Former une équipe entière à l’intelligence artificielle n’est plus une option pour les institutions culturelles. C’est une condition pour rester pertinent, efficace et en phase avec les usages.
Au musée d’art et d’histoire du Judaïsme (mahJ), ce constat a conduit à une décision claire : former l’ensemble des collaborateurs à l’IA avec Ask Mona Academy.
Un projet qui illustre une réalité de plus en plus répandue dans le secteur : l’IA ne transforme pas seulement les outils, elle transforme les organisations.
Au départ, le constat est simple. Au sein du mahJ, les niveaux de connaissance et les usages de l’intelligence artificielle sont très disparates.
Certains expérimentent déjà, d’autres restent en retrait. Entre direction, conservation, médiation et communication, les attentes diffèrent, les repères aussi.
Dans ce contexte, impossible d’avancer sans créer un socle commun.

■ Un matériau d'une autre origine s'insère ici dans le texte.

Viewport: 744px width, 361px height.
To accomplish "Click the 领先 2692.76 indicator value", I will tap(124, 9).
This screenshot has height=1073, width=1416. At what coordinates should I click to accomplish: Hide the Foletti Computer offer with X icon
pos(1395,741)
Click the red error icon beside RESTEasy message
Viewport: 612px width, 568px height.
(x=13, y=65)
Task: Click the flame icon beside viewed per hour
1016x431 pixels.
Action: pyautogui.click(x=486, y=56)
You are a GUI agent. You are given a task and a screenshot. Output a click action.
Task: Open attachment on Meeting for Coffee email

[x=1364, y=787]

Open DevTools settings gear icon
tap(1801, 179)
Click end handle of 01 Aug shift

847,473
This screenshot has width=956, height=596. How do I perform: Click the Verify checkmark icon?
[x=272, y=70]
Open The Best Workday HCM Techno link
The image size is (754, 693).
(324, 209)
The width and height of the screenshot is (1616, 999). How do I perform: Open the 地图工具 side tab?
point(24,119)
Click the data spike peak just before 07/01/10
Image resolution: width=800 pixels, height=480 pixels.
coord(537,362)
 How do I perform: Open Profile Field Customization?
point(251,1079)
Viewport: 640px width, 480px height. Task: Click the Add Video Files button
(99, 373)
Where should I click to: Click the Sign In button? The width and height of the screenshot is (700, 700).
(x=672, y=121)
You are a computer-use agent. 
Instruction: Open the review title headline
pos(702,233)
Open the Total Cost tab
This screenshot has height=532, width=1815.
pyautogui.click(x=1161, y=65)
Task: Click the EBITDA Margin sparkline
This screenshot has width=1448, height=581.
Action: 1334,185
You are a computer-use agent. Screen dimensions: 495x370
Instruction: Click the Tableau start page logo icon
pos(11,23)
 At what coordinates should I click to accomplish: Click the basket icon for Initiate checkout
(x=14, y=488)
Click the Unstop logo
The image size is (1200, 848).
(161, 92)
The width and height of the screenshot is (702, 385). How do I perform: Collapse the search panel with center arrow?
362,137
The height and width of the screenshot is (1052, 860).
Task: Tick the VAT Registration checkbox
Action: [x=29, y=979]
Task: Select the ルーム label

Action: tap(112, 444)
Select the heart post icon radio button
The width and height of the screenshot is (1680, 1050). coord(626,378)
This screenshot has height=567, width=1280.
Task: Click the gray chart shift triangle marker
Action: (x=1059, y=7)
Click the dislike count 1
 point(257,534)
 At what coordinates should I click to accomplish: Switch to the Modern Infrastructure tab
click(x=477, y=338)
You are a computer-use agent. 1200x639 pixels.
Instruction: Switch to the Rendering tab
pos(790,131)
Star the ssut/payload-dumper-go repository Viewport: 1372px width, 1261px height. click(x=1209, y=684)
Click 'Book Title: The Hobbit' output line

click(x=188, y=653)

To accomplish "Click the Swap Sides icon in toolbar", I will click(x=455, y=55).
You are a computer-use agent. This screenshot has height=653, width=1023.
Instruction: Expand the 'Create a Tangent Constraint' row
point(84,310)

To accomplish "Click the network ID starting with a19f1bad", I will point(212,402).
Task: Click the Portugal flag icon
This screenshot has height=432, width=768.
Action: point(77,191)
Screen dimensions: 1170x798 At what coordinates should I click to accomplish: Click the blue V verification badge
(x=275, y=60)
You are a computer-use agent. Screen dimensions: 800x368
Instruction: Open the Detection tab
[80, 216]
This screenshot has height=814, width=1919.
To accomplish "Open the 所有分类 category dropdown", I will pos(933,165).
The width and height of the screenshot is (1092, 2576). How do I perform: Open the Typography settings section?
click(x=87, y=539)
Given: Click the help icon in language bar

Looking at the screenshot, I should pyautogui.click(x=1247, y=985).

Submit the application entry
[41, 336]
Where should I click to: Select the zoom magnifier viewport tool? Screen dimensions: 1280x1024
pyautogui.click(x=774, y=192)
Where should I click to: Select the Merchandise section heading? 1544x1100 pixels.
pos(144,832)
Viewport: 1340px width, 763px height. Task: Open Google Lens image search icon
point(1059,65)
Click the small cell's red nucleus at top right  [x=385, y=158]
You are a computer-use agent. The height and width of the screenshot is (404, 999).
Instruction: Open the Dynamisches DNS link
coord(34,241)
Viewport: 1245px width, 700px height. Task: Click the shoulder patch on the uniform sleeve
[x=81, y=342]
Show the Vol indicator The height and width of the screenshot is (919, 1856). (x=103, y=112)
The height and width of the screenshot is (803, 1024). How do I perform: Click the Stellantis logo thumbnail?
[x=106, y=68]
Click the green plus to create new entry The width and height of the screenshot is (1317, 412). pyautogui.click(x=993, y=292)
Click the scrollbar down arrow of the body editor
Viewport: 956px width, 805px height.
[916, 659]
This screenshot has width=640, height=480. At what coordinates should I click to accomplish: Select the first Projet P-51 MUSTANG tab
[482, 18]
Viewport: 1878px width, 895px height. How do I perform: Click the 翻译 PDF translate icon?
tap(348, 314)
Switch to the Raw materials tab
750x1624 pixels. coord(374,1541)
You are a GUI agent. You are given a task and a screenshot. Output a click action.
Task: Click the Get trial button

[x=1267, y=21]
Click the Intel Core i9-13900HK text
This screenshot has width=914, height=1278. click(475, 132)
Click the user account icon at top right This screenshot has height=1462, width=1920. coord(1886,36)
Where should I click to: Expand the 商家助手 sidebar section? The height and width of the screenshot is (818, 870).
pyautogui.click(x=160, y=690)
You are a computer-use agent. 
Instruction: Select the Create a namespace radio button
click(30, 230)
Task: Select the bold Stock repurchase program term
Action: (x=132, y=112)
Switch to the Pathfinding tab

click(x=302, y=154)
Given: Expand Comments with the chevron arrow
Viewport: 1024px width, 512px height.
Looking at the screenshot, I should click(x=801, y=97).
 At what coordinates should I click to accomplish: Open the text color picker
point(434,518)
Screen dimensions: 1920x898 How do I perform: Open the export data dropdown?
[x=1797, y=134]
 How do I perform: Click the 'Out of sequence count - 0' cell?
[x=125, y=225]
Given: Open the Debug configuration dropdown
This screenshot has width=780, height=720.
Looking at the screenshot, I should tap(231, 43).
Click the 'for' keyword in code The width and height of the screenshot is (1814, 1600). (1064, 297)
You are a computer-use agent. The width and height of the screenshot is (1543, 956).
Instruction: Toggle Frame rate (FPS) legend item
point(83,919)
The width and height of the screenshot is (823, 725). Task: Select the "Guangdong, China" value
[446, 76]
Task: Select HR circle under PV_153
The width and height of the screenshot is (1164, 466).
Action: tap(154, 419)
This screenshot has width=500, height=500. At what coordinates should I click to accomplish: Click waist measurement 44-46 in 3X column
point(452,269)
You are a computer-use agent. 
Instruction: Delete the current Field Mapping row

L’enjeu n’est pas seulement de former, mais de permettre à chacun de comprendre ce que l’IA change concrètement dans son métier.
Le choix d’Ask Mona Academy repose sur un point clé : la capacité à proposer une formation en intelligence artificielle adaptée aux métiers de la culture.
Ici, pas de discours générique. Chaque cas pratique s’inscrit dans les réalités du musée, comme le souligne le mahJ :
« Pour des professionnels de la culture, le bénéfice certain de s’adresser à Ask Mona était d’avoir une formation parfaitement adaptée aux métiers du musée. Chaque cas pratique fait écho à nos enjeux, nos contraintes, notre vocabulaire. »
Cette proximité change tout. Elle permet de passer rapidement de la compréhension à l’usage.
Ce qui marque dans ce projet, ce n’est pas seulement la montée en compétence. C’est la vitesse à laquelle les équipes se sont emparées des outils.
Très rapidement, l’IA est entrée dans les pratiques quotidiennes : rédaction, production de contenus, exploration d’idées, analyse de données. Au mahJ, cette accélération a même surpris en interne. « Ce que je n’avais pas anticipé, c’est la rapidité avec laquelle l’équipe s’est appropriée ces outils et a commencé à les intégrer dans son quotidien professionnel. »
Ce type de retour est essentiel. Il montre que l’enjeu n’est plus de convaincre de l’intérêt de l’IA, mais de créer les conditions de son adoption concrète.
Former à l’intelligence artificielle, ce n’est pas former un groupe homogène. C’est accompagner des profils, des métiers et des niveaux très différents.
C’est précisément là que la formation prend toute sa valeur. Elle s’adapte à chacun, tout en construisant une culture commune.
Au mahJ, cette approche a permis de réunir des collaborateurs aux profils variés autour d’un même objectif : comprendre, tester, et intégrer l’IA dans leurs pratiques.
Au-delà des outils, la formation a également ouvert un espace de réflexion plus large sur le rôle des institutions culturelles face à ces technologies. Comment les utiliser de manière pertinente, responsable et cohérente avec leurs missions ?
Ce projet met en lumière un point clé pour les institutions culturelles : l’intelligence artificielle ne se déploie pas seule.
Sans accompagnement, les usages restent fragmentés, inégaux, parfois inefficaces. Avec une formation adaptée, ils deviennent structurés, partagés et réellement utiles.
C’est tout l’enjeu d’une formation IA pour les professionnels de la culture aujourd’hui :
créer un langage commun
sécuriser les usages
accélérer l’appropriation
transformer l’IA en outil de travail, et non en sujet abstrait
Dans un contexte où la médiation culturelle numérique, les outils numériques pour musées et l’intelligence artificielle culturelle prennent une place croissante, cette montée en compétence devient un levier stratégique.